Subito, però, erano emerse delle problematiche legate alla scelta di chi doveva far parte del consiglio e alle sue determine, che fra l’altro riconoscevano le pretese di Astaldi (intanto passata a Webuild), tanto che fra gli atti pubblicati dall’Autorità portuale risulta un impegno di spesa, preso a luglio, di 12 milioni di euro.
Sul prosieguo dei lavori, invece, non si era saputo più niente. A maggio però il Rup (Responsabile unico del procedimento) aveva chiesto la consulenza di un professionista esterno (il terzo) per risolvere la non conformità n.18.
Nella delibera si spiegava che tale problematica «riguarda il marginamento a mare della realizzanda cassa di colmata e, nella fattispecie, l’insieme di numerosi casi in cui la geometria dell’appoggio del diaframma sul gargame del palo è inferiore al valore minimo indicato come tolleranza accettabile nel progetto esecutivo, determinando una condizione di trasmissione del carico non simmetrica e difforme da quella prevista in progetto».
Il documento conferma cioè che la parte a mare della cassa di colmata è stata realizzata difformemente dal progetto, con modalità che non rispondono alle garanzie di impermeabilità chieste per evitare il riversamento in mare dei materiali tossici.
Da qui la richiesta ad Astaldi di provvedere con una «una soluzione supportata da un progetto di intervento e relativo calcolo strutturale» e la nomina di un esperto in grado di valutare per il Rup l’idoneità di tale soluzione.
La soluzione non c’è
Passati oltre 7 mesi, emerge ora che la soluzione non c’è e che anzi, a fine luglio, il ministero della Transizione ecologica, ha «revocato la comunicazione di procedibilità della verifica di ottemperanza» relativa al «rispetto del requisito di permeabilità» della vasca e che a settembre la direzione lavori ha sospeso tutto.

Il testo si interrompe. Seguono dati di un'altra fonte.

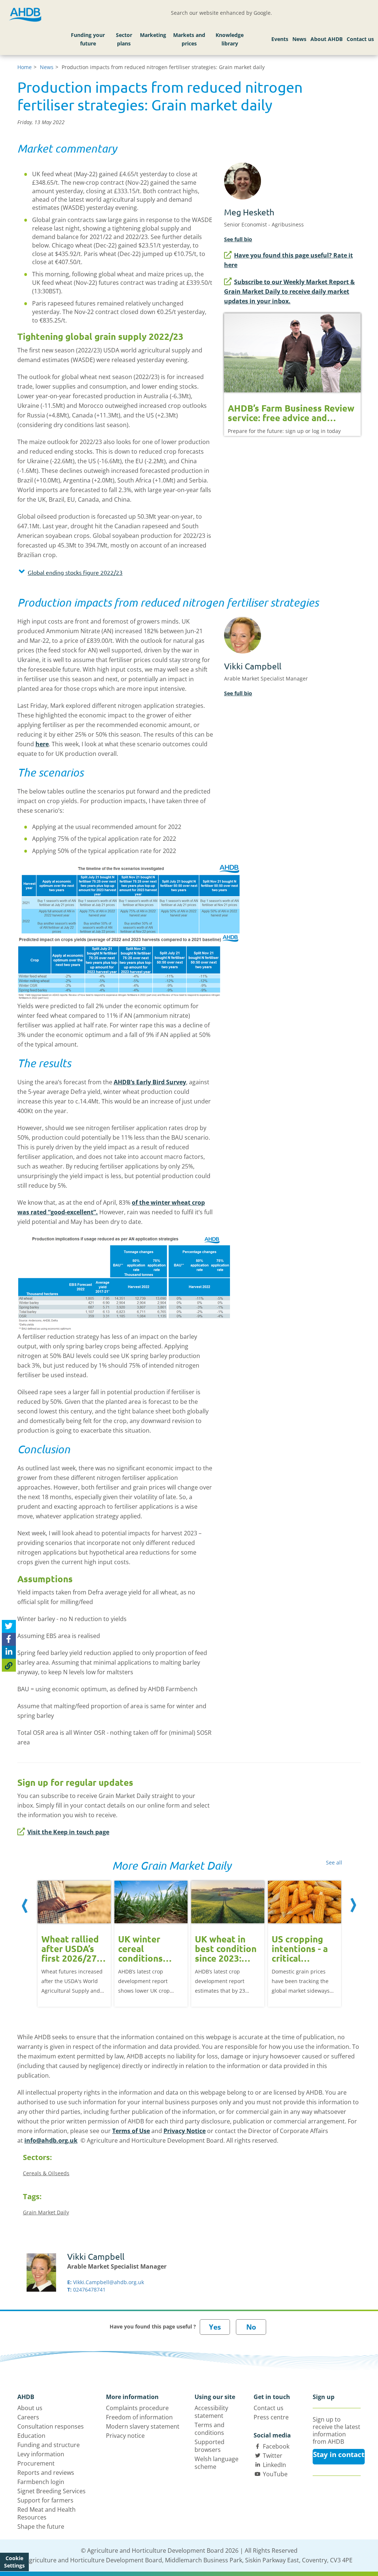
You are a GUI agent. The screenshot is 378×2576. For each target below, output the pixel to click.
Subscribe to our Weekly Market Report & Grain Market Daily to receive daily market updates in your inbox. (289, 291)
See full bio (238, 239)
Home (24, 67)
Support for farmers (45, 2500)
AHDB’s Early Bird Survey (150, 1082)
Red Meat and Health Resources (46, 2513)
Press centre (271, 2417)
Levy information (40, 2454)
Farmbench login (40, 2482)
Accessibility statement (211, 2412)
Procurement (36, 2463)
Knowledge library (230, 39)
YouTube (275, 2474)
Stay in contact (338, 2454)
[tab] (115, 574)
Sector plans (124, 39)
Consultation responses (50, 2426)
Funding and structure (48, 2445)
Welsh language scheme (216, 2463)
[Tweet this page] (9, 1626)
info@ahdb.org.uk (51, 2140)
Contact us (360, 38)
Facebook (276, 2446)
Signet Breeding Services (51, 2491)
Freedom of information (139, 2417)
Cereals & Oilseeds (46, 2173)
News (299, 38)
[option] (74, 1943)
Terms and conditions (209, 2429)
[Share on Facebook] (9, 1639)
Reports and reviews (45, 2472)
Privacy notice (125, 2436)
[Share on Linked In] (9, 1652)
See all (334, 1862)
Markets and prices (189, 39)
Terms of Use (131, 2131)
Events (279, 38)
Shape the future (40, 2526)
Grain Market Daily (46, 2212)
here (42, 744)
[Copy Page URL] (9, 1665)
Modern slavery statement (142, 2426)
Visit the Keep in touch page (68, 1832)
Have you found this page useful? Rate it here (288, 260)
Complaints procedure (137, 2408)
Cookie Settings (14, 2562)
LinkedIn (274, 2465)
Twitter (272, 2456)
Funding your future (88, 39)
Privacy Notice (185, 2131)
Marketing (153, 34)
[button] (115, 572)
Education (31, 2436)
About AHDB (326, 38)
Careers (28, 2417)
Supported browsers (209, 2446)
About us (29, 2408)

La notizia è diventata ufficile perché al ministero è arrivata una richiesta di rinnovo della Via (Valutazione di impatto ambientale), che per legge va pubblicata per accogliere osservazioni di terzi.
La Via originaria è scaduta nel marzo 2019 ma per oltre due anni si è comunque lavorato, tanto che la nuova istanza ha il fine di «attestare la compatibilità ambientale dei lavori eseguiti successivamente al termine di validità del decreto di compatibilità ambientale 80/2014 e di quelli necessari al completamento dell’intervento».
La documentazione tecnica allegata alla nuova istanza è però pressoché la stessa presentata per la Via del 2014. Non ci sono gli aggiornamenti relativi ai nuovi esami tossicologici che si sono resi necessari a luglio sui sedimenti da dragare (ma il problema è se non altro menzionato).
Ma soprattutto si sorvola sul perdurante problema della permeabilità della vasca a mare, fatto salvo il fulmineo accenno della relazione della direzione lavori che parla di «attesa di approvazione» e, naturalmente, non si espongono le soluzioni progettuali chieste ad Astaldi per farvi fronte, proprio perché ancora non ci sono.
Il termine per le osservazioni scade a fine mese, ma come si possa attivare una procedura di Via in questa situazione resta una domanda senza risposta. Infatti né l’Autorità portuale né il ministero hanno voluto rispondere alle nostre domande.